SERGIO SARMIENTO
SERGIO SARMIENTO

“El nacionalismo es una exageración del egoísmo particular”

Fernando Savater

Un número elevado de catalanes votó ayer en un referéndum independentista. El voto había sido previamente declarado ilegal por el Tribunal Constitucional español debido a que la constitución declara “la indisoluble unidad de la nación española”. La votación se hizo sin padrón, sin identificaciones, sin controles. Quienes votaron estaban comprometidos con la independencia, quienes no lo estaban no acudieron a sufragar. No se requería de mucha ciencia para conocer que el resultado oficial favorecería la separación.

No es inusitado que una constitución declare indisoluble a un país.

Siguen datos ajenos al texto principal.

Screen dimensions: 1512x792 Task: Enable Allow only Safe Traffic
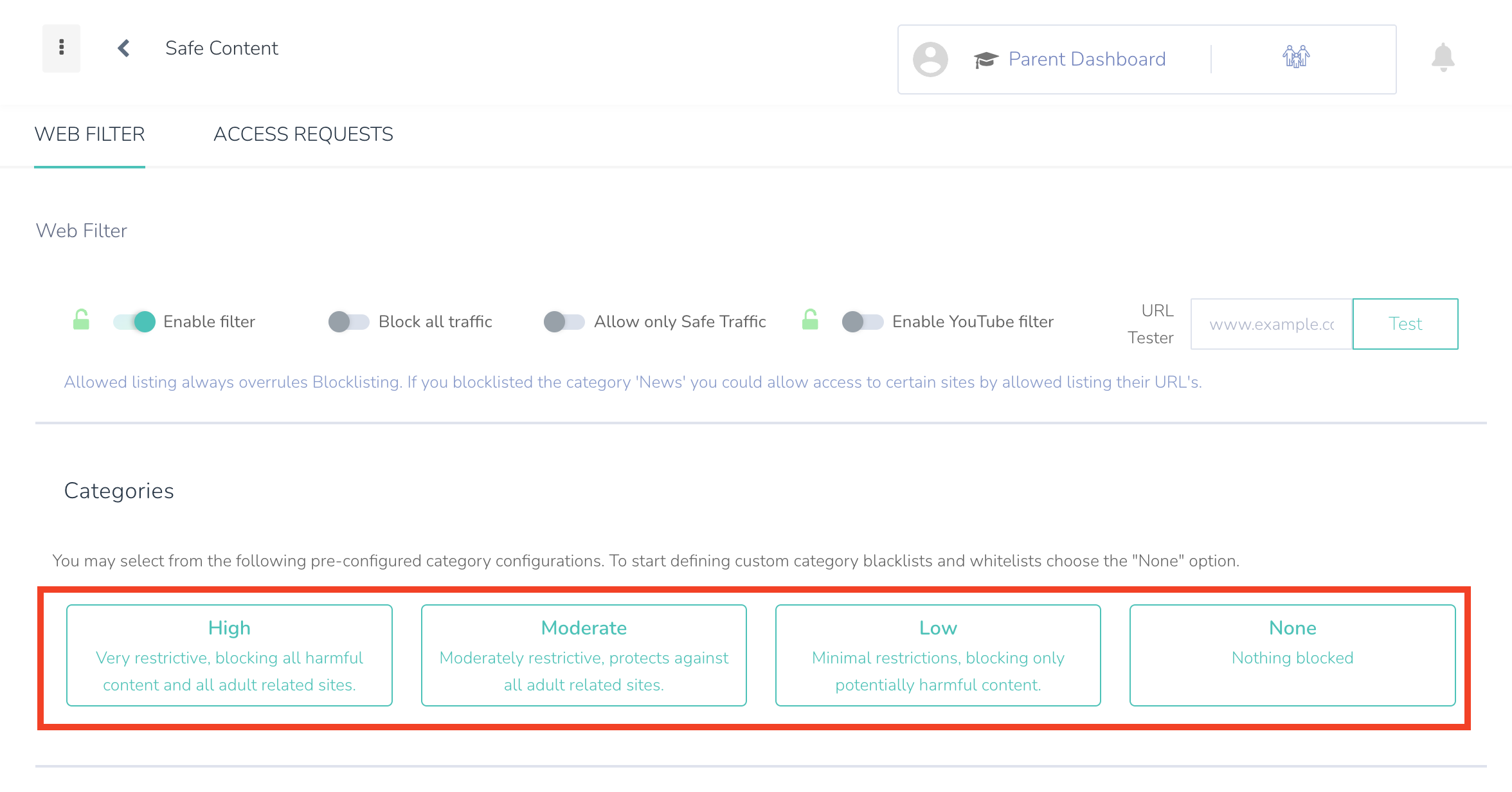click(x=564, y=321)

Lo hace también la constitución de nuestro país: “La nación mexicana es única e indivisible”. El gobierno federal de Estados Unidos recurrió a una sangrienta guerra civil en 1861-1863 para evitar la secesión de los estados del sur.

Muchos políticos de izquierda han respaldado el referéndum y la independencia, pero el independentismo de Cataluña, una de las regiones más ricas de España, es fundamentalmente conservador. Cuando los catalanes se quejan de que “España nos roba” quieren decir que el Estado español utiliza fondos públicos para dar apoyos a las regiones más pobres, como Extremadura y Andalucía, de la misma manera en que la Unión Europea ha ayudado a sus países más pobres, como España (con Cataluña incluida). Muchos catalanes se oponen a la redistribución de su ingreso con otros españoles más pobres. Lo entiendo, pero es como si en México, Nuevo León y Baja California se independizaran para no seguir entregando recursos a Chiapas y Oaxaca.

Al final ninguna constitución podrá impedir que una comunidad se separe si ésa es su voluntad. México se independizó de España en 1821 y, a pesar de sus resistencias iniciales, Madrid reconoció esta independencia en 1836 con el Tratado de Santa María-Calatrava. Un país que se hace independiente, por otra parte, rechaza usualmente la separación de alguna de sus partes. Cuando Texas declaró su independencia de México en 1835, el gobierno mexicano respondió con una guerra contra los independentistas.

No parece que el independentismo cuente con el respaldo de la mayoría de los habitantes de Cataluña. Si bien los partidos que hicieron campaña por la independencia, Junts pel Sí y Candidatura de Unidad Popular-Llamada Constituyente, ganaron las elecciones autonómicas de 2015 y formaron gobierno, lo hicieron con apenas 46.8 por ciento de los votos. A pesar de eso organizaron el referéndum y anunciaron que considerarían un voto por el sí como un mandato para declarar la independencia en 48 horas. No importaba que sólo los partidarios de la independencia participaran en la votación.

La independencia de Cataluña sería dañina para todos, especialmente para los catalanes. Mientras no la reconozca el gobierno de España, que no puede hacerlo mientras no se modifique la constitución, Cataluña no sería aceptada como independiente por Europa ni por la mayoría de los países del mundo (muchos tienen también regiones con movimientos separatistas). Los catalanes enfrentarían fuertes problemas para comerciar y relacionarse con el mundo.

El apoyo electoral del separatismo, por otra parte, ha sido menor en Barcelona, más cosmopolita, que en el resto de la región. ¿Qué pasaría si Barcelona decide separarse de Cataluña para permanecer en España o para hacerse independiente? Difícilmente se le permitiría. Los políticos nacionalistas exigen el derecho a la independencia, pero no lo reconocen a sus comunidades.

 

Represión

El gobierno catalán logró finalmente lo que quería. La represión policial del referéndum de ayer no hará más que fortalecer la causa independentista. Bastaba con declarar nulo e inválido el referéndum. Usar la fuerza pública contra quienes querían votar fue un error.